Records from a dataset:
================

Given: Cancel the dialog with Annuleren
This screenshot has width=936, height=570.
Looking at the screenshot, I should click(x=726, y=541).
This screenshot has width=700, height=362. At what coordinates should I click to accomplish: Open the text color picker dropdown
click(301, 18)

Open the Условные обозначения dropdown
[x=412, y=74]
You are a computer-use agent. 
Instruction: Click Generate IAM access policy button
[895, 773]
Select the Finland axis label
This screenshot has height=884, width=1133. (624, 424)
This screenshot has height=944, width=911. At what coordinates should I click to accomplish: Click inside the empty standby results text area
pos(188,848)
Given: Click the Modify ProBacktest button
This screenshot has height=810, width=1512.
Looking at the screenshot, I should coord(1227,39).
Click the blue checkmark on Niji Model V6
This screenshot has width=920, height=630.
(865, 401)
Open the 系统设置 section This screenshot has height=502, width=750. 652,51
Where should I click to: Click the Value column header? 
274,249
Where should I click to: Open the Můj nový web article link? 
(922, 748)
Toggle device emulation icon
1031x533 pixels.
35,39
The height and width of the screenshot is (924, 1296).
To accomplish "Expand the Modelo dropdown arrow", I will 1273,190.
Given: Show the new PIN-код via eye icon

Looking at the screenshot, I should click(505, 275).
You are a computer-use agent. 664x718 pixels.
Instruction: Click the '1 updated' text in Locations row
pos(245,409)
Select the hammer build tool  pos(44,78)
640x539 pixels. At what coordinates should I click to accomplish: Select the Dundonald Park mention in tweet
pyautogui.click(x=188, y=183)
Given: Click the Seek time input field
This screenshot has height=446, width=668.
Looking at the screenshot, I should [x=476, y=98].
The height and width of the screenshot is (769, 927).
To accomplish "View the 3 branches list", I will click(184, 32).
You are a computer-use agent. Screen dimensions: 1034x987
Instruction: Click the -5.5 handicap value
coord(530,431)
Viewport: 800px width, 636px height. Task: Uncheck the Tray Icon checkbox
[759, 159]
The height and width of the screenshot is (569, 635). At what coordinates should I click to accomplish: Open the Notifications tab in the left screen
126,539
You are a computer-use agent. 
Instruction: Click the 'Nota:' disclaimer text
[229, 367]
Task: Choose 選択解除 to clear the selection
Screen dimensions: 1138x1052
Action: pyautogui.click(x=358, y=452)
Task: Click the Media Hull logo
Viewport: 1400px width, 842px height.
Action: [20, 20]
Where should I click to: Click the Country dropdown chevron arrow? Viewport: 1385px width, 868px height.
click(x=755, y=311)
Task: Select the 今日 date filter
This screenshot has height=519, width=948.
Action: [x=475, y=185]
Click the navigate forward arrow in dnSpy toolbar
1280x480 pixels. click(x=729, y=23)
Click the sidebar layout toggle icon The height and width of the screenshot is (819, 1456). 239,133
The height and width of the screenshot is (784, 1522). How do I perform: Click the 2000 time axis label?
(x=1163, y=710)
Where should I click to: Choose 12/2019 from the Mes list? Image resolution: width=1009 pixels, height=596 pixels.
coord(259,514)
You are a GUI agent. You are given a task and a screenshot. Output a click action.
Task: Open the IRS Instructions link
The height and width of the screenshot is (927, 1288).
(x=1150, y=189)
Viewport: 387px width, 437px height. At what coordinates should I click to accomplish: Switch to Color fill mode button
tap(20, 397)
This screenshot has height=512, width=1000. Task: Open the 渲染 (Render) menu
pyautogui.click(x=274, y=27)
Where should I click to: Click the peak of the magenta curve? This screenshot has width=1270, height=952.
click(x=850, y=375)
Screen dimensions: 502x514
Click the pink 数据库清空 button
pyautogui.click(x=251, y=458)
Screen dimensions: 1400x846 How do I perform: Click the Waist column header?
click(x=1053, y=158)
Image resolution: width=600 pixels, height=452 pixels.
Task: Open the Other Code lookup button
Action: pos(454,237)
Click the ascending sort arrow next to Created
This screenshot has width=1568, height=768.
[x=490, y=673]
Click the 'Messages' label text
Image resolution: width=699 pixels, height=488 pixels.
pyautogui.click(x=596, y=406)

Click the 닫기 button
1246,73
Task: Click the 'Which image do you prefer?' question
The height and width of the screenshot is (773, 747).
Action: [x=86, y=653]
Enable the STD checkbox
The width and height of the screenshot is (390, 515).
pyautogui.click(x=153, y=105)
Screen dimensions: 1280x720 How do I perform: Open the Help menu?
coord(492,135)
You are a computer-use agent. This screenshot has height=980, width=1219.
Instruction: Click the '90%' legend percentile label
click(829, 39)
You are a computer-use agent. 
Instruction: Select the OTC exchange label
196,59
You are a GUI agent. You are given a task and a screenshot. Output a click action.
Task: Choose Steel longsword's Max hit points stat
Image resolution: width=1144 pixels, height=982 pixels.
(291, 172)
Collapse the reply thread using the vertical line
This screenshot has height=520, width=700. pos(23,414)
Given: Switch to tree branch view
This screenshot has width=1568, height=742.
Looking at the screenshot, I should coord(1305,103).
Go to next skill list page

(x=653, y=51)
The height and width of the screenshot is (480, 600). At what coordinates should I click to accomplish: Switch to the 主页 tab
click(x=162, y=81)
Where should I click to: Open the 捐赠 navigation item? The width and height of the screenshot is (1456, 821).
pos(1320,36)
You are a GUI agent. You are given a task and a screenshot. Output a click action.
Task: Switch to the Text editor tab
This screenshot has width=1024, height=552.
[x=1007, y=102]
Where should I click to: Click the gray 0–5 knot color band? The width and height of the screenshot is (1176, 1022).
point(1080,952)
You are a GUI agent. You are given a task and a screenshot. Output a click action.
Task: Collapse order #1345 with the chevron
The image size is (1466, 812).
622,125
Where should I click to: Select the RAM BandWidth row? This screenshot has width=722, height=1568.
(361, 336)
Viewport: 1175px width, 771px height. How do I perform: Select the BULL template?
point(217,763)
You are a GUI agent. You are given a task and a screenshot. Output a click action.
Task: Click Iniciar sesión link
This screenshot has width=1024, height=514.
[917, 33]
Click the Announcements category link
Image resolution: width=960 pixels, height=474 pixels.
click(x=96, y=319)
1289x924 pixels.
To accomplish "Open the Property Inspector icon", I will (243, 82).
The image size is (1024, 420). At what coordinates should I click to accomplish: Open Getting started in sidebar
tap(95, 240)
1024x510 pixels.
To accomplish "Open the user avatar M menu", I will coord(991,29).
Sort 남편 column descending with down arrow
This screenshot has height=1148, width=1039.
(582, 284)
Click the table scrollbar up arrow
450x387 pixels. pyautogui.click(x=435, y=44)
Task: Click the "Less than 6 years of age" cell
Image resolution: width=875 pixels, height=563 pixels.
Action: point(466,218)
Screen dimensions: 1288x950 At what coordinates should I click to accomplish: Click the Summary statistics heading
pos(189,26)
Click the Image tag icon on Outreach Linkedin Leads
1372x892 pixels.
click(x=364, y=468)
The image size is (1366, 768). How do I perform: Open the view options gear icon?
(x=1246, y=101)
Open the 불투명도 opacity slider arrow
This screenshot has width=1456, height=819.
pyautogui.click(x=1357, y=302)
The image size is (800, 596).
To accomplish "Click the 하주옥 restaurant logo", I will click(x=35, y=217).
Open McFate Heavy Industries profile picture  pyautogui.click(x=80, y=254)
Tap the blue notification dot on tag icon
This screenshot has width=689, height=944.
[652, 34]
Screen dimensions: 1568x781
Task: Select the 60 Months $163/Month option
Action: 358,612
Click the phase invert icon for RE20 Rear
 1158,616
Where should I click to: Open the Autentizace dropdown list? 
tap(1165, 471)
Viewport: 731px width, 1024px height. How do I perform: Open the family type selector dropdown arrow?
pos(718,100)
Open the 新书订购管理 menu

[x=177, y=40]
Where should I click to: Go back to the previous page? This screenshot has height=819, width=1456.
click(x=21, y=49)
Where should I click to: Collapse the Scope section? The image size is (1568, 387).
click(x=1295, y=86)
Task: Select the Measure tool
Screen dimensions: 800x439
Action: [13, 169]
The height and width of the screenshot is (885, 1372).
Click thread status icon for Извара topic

================

Set problem:
Rewrite the data from the line containing "Task: Select the Measure tool" through the end of the data as a JSON list of strings, one string per line, omitting blank lines.

Expected answer:
[
  "Task: Select the Measure tool",
  "Screen dimensions: 800x439",
  "Action: [13, 169]",
  "The height and width of the screenshot is (885, 1372).",
  "Click thread status icon for Извара topic"
]